# [Written request 1]
Transcribe the stretch of the flail sanding tool patent from "A flail sanding" through "a retaining slot.".
# [Written request 2]
According to the flail sanding tool patent, what is fixed at each end of the central shaft?
# [Written request 3]
Write the next part of the flail sanding tool patent, picking up after its final sentence.

US20090093203A1

US20090093203A1 - Flail sanding tool

Info

Publication number: US20090093203A1
Application number: US12/231,038
Authority: US
Inventors: Terry Gosschalk; Terence James Walker
Original assignee: Individual
Current assignee: Individual
Priority date: 2007-10-03
Filing date: 2008-08-29
Publication date: 2009-04-09
Also published as: GB2453420A; GB0817258D0

Abstract

A flail sanding tool suitable for use with a driver such as a portable drill or bench drill, the flail sanding tool assembly being suitable for work operations such as grinding, polishing, sanding, finishing and the like. The flail sanding tool provides a central shaft with a disk fixed at each end and a drive spindle at one end. The flail sanding tool provides a plurality of vertical tendons at the perimeter to capture and present abrasive/polishing elements to a work piece, such vertical tendons being permanently attached to the disk at one end but releasable from suitably shaped slots in the disk at the other end, for the purpose of loading and unloading the abrasive/polishing elements. Each vertical tendon is shaped in a way to provide an outward bias to ensure positive location when engaged in a retaining slot.

# [Data shown]

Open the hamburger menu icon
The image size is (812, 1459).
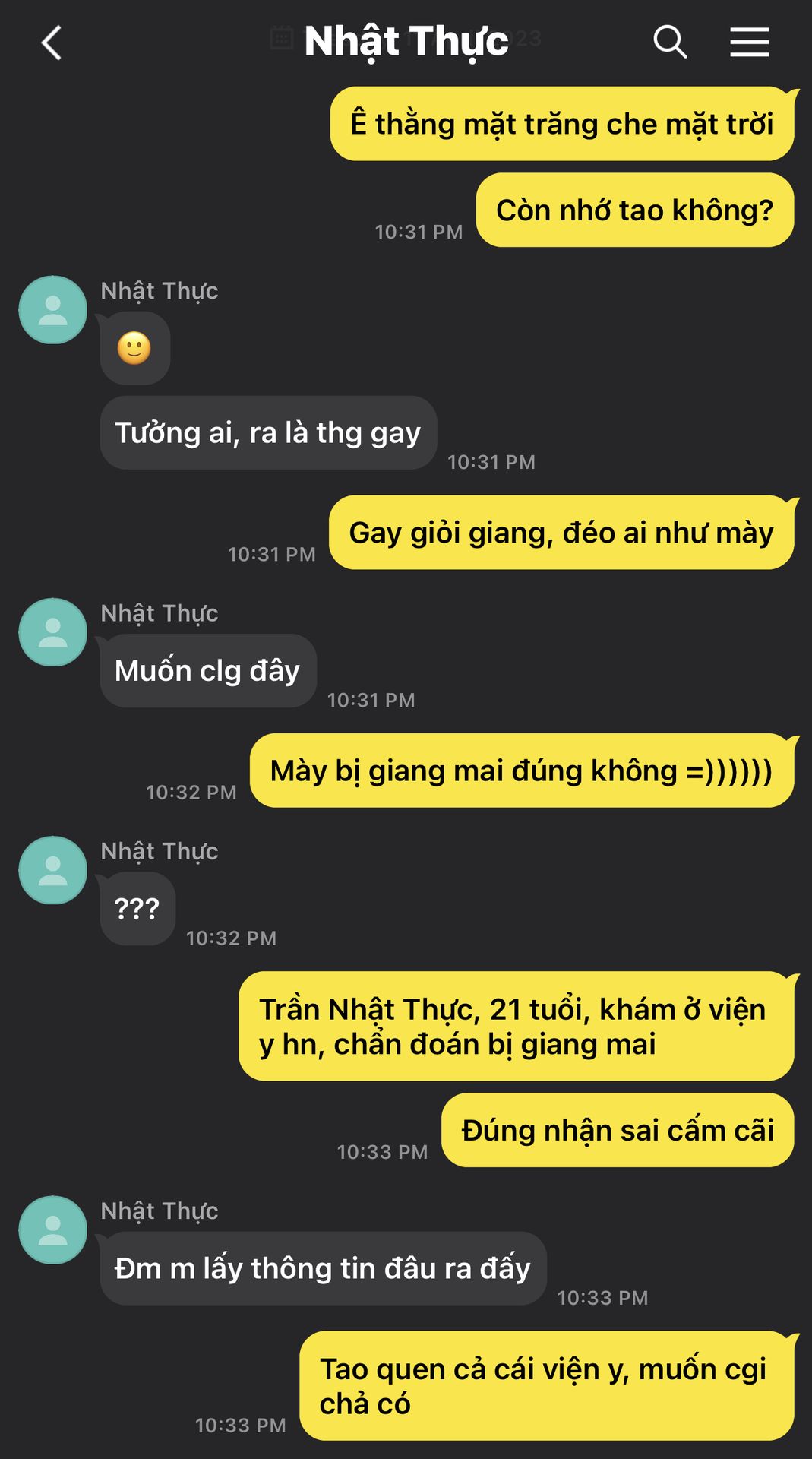click(x=750, y=42)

# [Task result 1]
A flail sanding tool suitable for use with a driver such as a portable drill or bench drill, the flail sanding tool assembly being suitable for work operations such as grinding, polishing, sanding, finishing and the like. The flail sanding tool provides a central shaft with a disk fixed at each end and a drive spindle at one end. The flail sanding tool provides a plurality of vertical tendons at the perimeter to capture and present abrasive/polishing elements to a work piece, such vertical tendons being permanently attached to the disk at one end but releasable from suitably shaped slots in the disk at the other end, for the purpose of loading and unloading the abrasive/polishing elements. Each vertical tendon is shaped in a way to provide an outward bias to ensure positive location when engaged in a retaining slot.

# [Task result 2]
A disk is fixed at each end of the central shaft.

# [Task result 3]
Description

This invention is an improved flap sanding device with replaceable sanding tubes and other working elements, to be used in workshop machines such as a pedestal drill, a portable powered drill or similar tool, for example:
This invention provides an upper and lower circular metal plate, a central drive shaft, retaining wires, removable wires, a retaining cup washer and a drive spindle. The upper metal plate has a number of holes presented at equidistant intervals around the outer perimeter. For the purpose of this example six holes. The lower metal plate has a number of slots of a particular shape presented around the outer perimeter. For the purpose of this example six shaped slots. The shaped slots in the lower metal plate are open to the outer edge. The end of the shaped slot will align with the corresponding hole above in the upper metal plate. The upper end of the drive shaft presents a female thread. The lower end of the drive spindle has a male thread and the opposite end a plain shaft with a central locking nut between the two.
Both the upper and lower metal plates are permanently fixed at their centres to the drive shaft.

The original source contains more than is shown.